GIVEN PASSAGE:
---+---
Kim M. Smith was 16 years old when she had her baby girl, Kaila. Then a rising junior at Lanier, she considers herself one of the fortunate ones. The Prattville resident had the support of her parents and the child's father, she said, "stepped up to the plate. He did.
"And he stood beside me, but it's very challenging, and I don't recommend it."
Keith believes the trending decline can be attributed to more young people participating in the programs across the state.
"The message in education and intervention is to have the knowledge and skills to protect their health," she said. "Certainly there are protective factors that maybe will protect them on risky behaviors and not just sex.
"We're doing a lot of advocacy."
An outreach program through the Family Sunshine Center, called Safe Dates, is an evidence-based program used in middle schools and high schools that discusses teen dating, dating abuse and red flags.
"There's a session in there that covers sexual assault," said Laura Gibson, prevention educator with the center. "We go over the facts, and dating sexual abuse, overcoming gender stereotypes. We do talk about sexual coercion, and if their partner's body language is saying no.
"I hope the program has something to do with the decline in teen births."
A mom's view
Pregnant as a sophomore, Smith finished high school on time with her class of 1988.
While in high school, she took classes for half of a day, and worked the second half of the day so she could pay for child care.
"I think the most challenging part is you bring a child into the world, and it's a 24-hour job," she said. "I'll tell you, I don't care if you're 16 or 35 or 45. If it's your first child, I think if you're older, you're more equipped to handle it."
After high school, Smith took evening classes at Troy University at Montgomery, where she majored in resource management with a concentration in psychology.
It took her 10 years to finish, but with taking evening classes, working full time and taking care of her daughter, "I beat the odds is all I can say.
"I think I was more determined than anything."
Asked what she sacrificed, she said, "everything. Financially, mentally, physically. Some girls are 16 and they do well. It just happened I had two parents who were there."
'I've never regretted having them'
Hust moved out of her house when she was 16 years old and had moved in with a friend.
The 1998 Stanhope Elmore graduate met a boy, got pregnant, and at 17, had their son. Soon after, she moved in with the father's family.
"I was on Medicaid for a long time," she said. "We used WIC, and we were on food stamps, and minimum wage was $4.25 an hour. You can't raise a kid on that. I was working at Hardee's in Millbrook, and I was somehow able to provide for my son."
Hust had plans to join the United States Air Force. A ROTC student in high school, she had to leave the program because of her pregnancy. And to enlist in the Air Force, she was told she would have to turn over custody of her son in case she was deployed or sent overseas.
---+---
PROVIDED MATERIAL:
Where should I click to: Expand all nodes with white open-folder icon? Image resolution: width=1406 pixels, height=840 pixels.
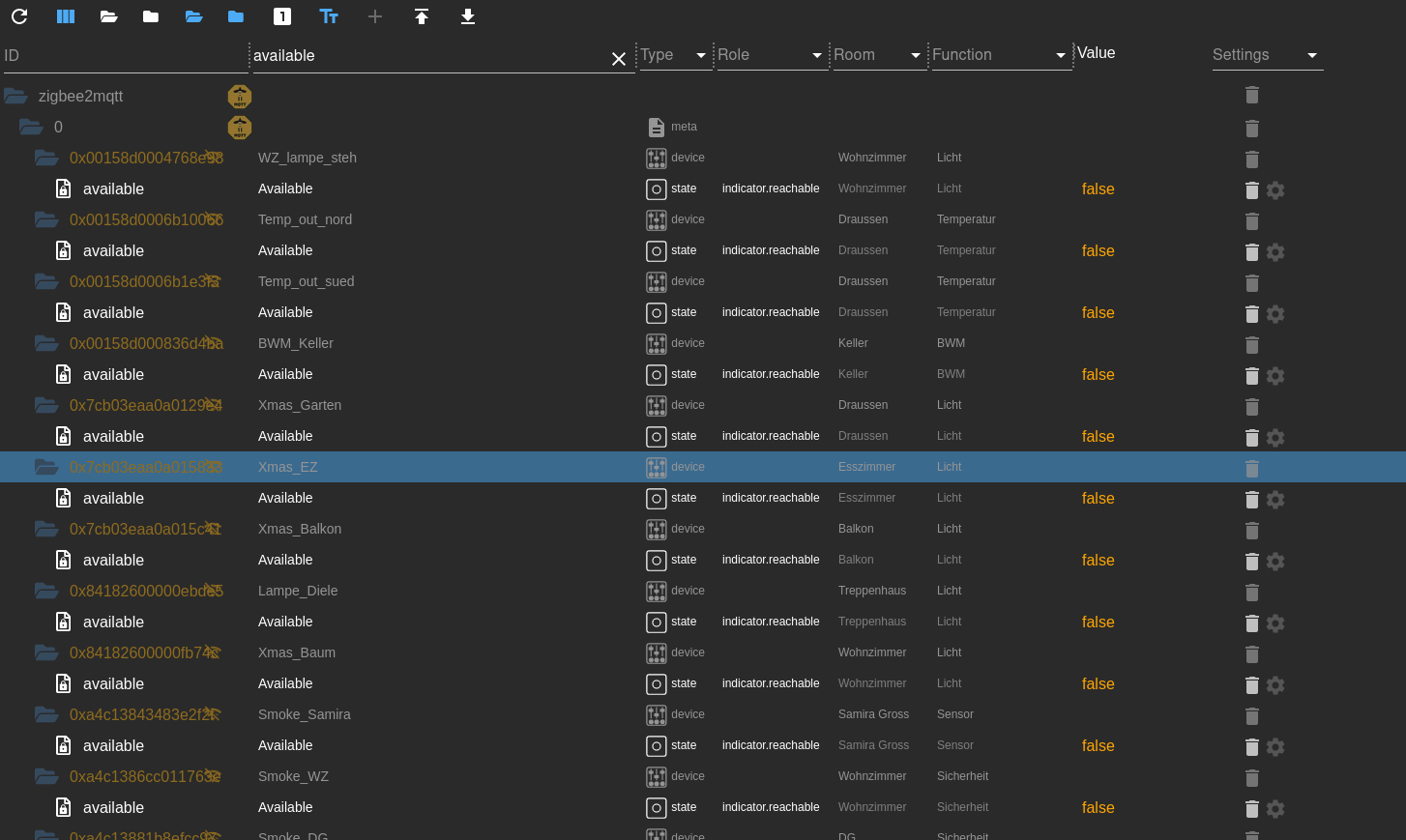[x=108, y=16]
---+---
QUESTIONS ON THE MATERIAL:
1. Which forms of public assistance does Hust say she relied on in the teen pregnancy article?
2. Answer these questions from the teen pregnancy article:
(a) In what year did Smith finish high school?
(b) Where was Hust working when she provided for her son?
(c) What did Smith major in at Troy University at Montgomery?

SOLVED PROBLEMS:
1. Medicaid, WIC, and food stamps.

2.
(a) 1988
(b) At Hardee's in Millbrook
(c) Resource management with a concentration in psychology